Vocal music, as we understand it, and as I have already
explained, began when the first tone could be given clearly;
that is to say, when the sound sentence had amalgamated into the
single musical tone. The pitch being sometimes F, sometimes G,
sudden emotion gives us the fifth, C or D, and the strongest
emotion the octave, F or G. Thus we have already the following
sounds in our first musical scale.

[G: f' g' c'' d'' f'']

We know how singers slur from one tone to another. It is a
fault that caused the fathers of harmony to prohibit what
are called hidden fifths in vocal music. The jump from G to
C in the above scale fragment would be slurred, for we must
remember that the intoning of clear individual sounds was
still a novelty to the savage.
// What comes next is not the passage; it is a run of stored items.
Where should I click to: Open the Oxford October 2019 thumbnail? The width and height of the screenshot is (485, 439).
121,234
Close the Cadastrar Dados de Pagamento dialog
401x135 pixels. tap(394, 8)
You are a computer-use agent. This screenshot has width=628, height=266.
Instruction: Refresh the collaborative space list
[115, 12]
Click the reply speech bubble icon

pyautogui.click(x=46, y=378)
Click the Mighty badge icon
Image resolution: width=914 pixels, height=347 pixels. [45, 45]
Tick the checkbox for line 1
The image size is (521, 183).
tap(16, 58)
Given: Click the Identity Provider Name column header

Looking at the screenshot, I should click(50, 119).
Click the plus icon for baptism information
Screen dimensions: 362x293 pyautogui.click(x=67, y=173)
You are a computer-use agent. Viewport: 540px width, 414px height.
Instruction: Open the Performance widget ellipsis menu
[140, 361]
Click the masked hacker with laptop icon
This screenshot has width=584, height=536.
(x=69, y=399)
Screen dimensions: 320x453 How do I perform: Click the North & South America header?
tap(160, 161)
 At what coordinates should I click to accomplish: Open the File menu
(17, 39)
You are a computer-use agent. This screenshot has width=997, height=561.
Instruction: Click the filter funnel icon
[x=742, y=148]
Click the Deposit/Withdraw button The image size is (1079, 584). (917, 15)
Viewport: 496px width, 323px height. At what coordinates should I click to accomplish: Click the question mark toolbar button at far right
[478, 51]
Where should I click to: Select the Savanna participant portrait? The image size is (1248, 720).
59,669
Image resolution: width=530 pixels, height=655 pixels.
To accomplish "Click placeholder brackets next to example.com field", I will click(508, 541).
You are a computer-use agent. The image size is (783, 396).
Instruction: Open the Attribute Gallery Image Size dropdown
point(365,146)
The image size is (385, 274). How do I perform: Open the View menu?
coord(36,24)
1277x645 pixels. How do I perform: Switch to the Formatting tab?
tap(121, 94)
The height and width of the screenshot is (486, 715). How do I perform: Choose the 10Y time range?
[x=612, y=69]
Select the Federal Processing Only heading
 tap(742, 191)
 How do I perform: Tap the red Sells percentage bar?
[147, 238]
Now the distance from G to
C is too small to admit two tones such as the savage knew;
consequently, for the sake of uniformity, he would try to
put but one tone between, singing a mixture of A and B[flat],
which sound in time fell definitely to A, leaving the mystery
of the half-tone unsolved. This addition of the third would
thus fall in with the law of harmonics again. First we have the
keynote; next in importance comes the fifth; and last of all
the third. Thus again is the absence of the major seventh in
our primitive scale perfectly logical; we may search in vain
in our list of harmonics for the tone which forms that interval.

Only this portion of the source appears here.